It has taken Franzen nine years to complete Freedom, the follow-up to his 2001 bestselling novel The Corrections, and the wait seems worth it. The novelist just made the cover of Time magazine, the first living author to enjoy that distinction since Stephen King a decade ago. And the positive reviews are beginning to pour in all of which point to it being that rarest of things: an ambitious literary novel and a bestseller.
When I say positive, I mean positive. The Guardian is claiming it as “the novel of the century” with a wrap that starts a formidable and harrowing work, Jonathan Franzen’s new book is on a different plane from other contemporary fiction.
That is some claim. I am a little more tempered but it certainly is a great novel. While the structure at times seemed awkward, Franzen’s ability to create fully-realized, three-dimensional characters and, more so, to inhabit their minds with such penetrating psychological acuity, is seemingly limitless. Sam Anderson says much the same in his article for New York magazine. We have excerpts from that review and others here.

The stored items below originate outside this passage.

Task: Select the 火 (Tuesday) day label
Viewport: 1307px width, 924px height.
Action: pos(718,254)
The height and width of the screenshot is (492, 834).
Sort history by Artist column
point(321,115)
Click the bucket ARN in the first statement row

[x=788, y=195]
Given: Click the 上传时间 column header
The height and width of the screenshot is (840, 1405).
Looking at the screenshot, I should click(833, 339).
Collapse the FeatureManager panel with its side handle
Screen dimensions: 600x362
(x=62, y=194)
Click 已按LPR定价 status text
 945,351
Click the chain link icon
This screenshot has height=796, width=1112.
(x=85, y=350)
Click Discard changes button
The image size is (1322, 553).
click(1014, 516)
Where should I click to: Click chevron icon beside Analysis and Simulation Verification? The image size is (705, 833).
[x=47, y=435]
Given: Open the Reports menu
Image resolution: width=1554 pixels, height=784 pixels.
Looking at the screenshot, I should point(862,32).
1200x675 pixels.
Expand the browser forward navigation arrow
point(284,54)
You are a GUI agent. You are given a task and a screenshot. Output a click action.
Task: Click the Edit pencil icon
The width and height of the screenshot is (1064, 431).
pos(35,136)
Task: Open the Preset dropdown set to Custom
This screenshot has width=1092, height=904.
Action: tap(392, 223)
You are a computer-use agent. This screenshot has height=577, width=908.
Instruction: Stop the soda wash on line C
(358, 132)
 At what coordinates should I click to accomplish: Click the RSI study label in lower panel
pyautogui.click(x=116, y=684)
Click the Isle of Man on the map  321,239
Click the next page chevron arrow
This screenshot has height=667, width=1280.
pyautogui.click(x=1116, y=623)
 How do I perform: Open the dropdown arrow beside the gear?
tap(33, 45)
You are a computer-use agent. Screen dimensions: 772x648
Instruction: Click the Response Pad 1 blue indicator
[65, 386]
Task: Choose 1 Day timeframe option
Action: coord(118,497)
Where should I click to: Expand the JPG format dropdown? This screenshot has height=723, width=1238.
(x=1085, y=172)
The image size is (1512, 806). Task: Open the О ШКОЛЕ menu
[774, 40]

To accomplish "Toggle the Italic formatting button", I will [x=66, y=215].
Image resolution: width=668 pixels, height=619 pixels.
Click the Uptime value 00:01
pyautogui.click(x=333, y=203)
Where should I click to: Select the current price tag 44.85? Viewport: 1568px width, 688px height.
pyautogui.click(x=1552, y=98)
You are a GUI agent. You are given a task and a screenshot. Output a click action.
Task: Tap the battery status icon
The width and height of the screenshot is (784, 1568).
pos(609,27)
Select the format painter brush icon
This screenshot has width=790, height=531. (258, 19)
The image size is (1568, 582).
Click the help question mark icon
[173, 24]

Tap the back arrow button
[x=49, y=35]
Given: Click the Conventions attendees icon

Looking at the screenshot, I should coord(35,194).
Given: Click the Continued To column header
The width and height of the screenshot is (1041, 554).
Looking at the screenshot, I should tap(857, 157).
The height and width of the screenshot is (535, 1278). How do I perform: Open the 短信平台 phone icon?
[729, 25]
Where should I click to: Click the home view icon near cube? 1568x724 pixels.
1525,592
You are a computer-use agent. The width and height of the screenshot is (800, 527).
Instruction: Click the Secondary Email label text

Fourteen years ago, Franzen declared that sweeping socially engaged novels by serious writers had lost their appeal. He then went on to write one, and to sell more than 1.5 million copies of it. A decade later he is attempting to prove himself wrong a second time.
Freedom is a multi-generational epic that follows an idealistic young couple who settle in the rough neighbourhood of St Paul, Minnesota. A very powerful insight into the disillusion of marriage and a story about the challenges, burdens and opportunities of personal freedom, the novel is full of the more generous ironies that endeared The Corrections to readers and literary reviewers alike. In charting the mistakes and joys of Freedom’s intensely realised characters as they struggle to learn how to live in an ever more confusing world, Franzen has produced an indelible and deeply moving portrait of our time.